§ **WORK INSTRUCTION**
Quote all entries exactly, leaving pictures aside.
++++ SOURCE INFORMATION
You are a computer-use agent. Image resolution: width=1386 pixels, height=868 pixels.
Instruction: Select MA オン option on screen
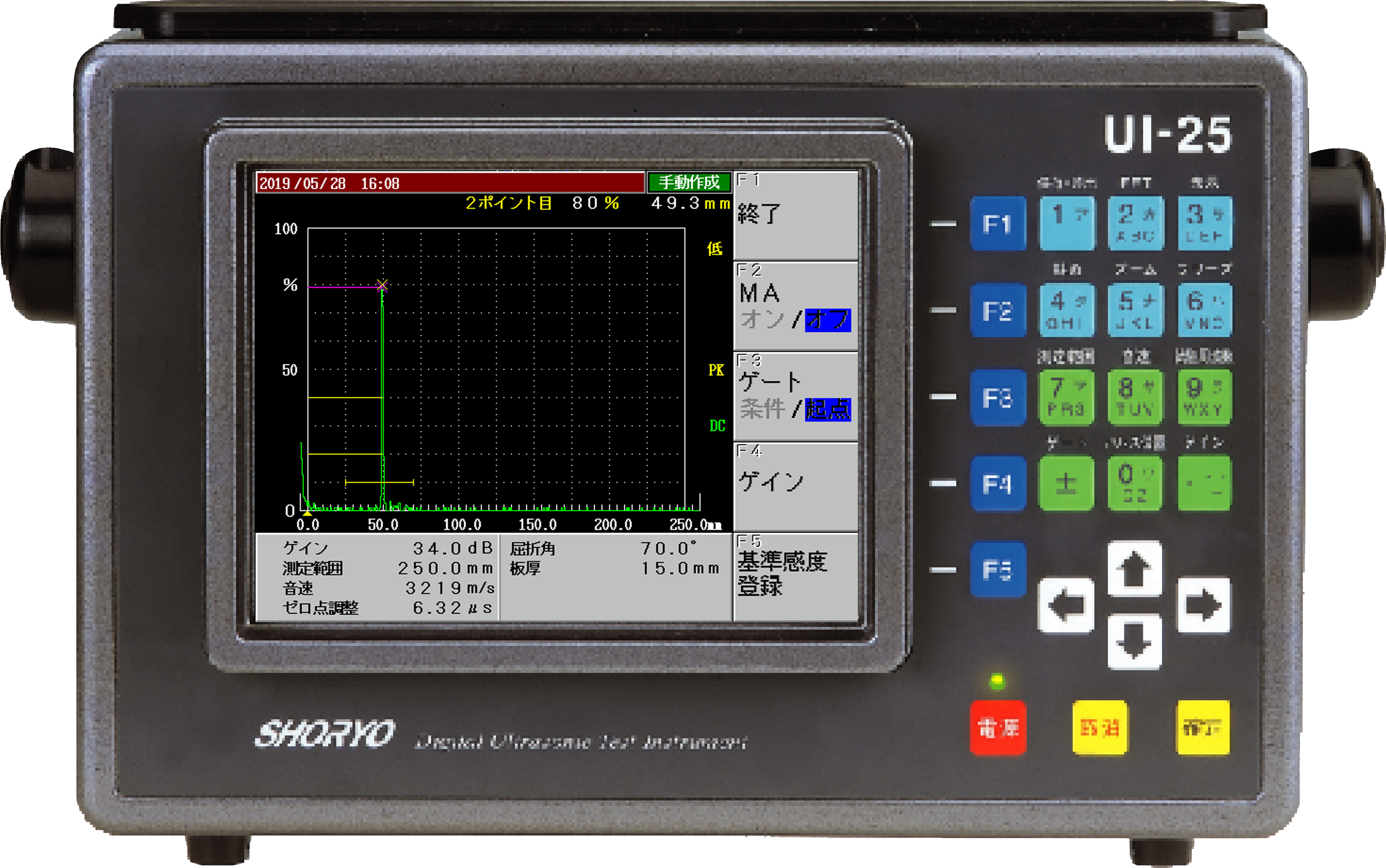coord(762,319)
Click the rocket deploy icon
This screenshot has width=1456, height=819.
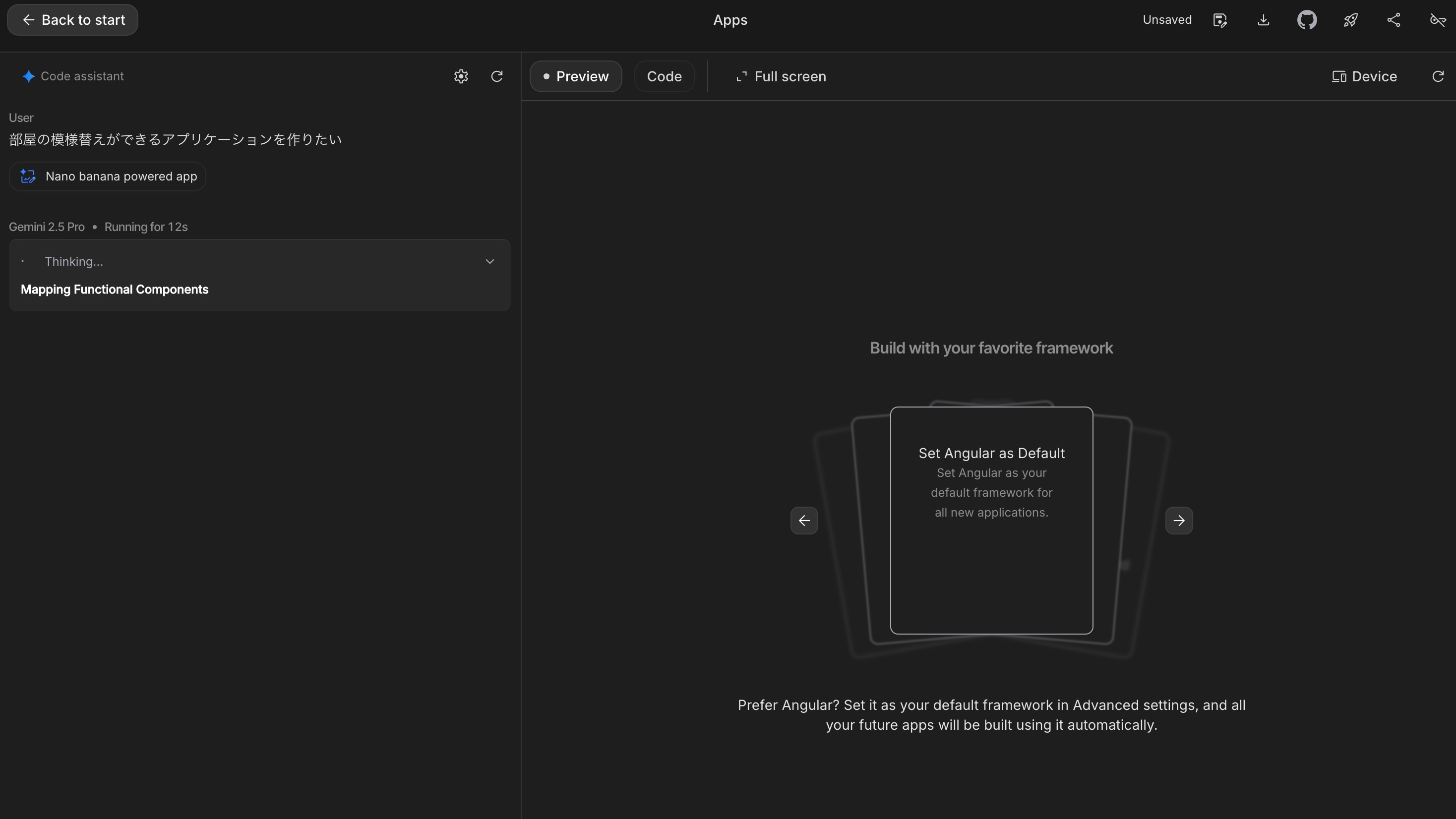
++++++++
§ **THE ANSWER**
You are a computer-use agent. Image resolution: width=1386 pixels, height=868 pixels.
Instruction: Select MA オン option on screen
coord(762,319)
Click the rocket deploy icon
This screenshot has width=1456, height=819.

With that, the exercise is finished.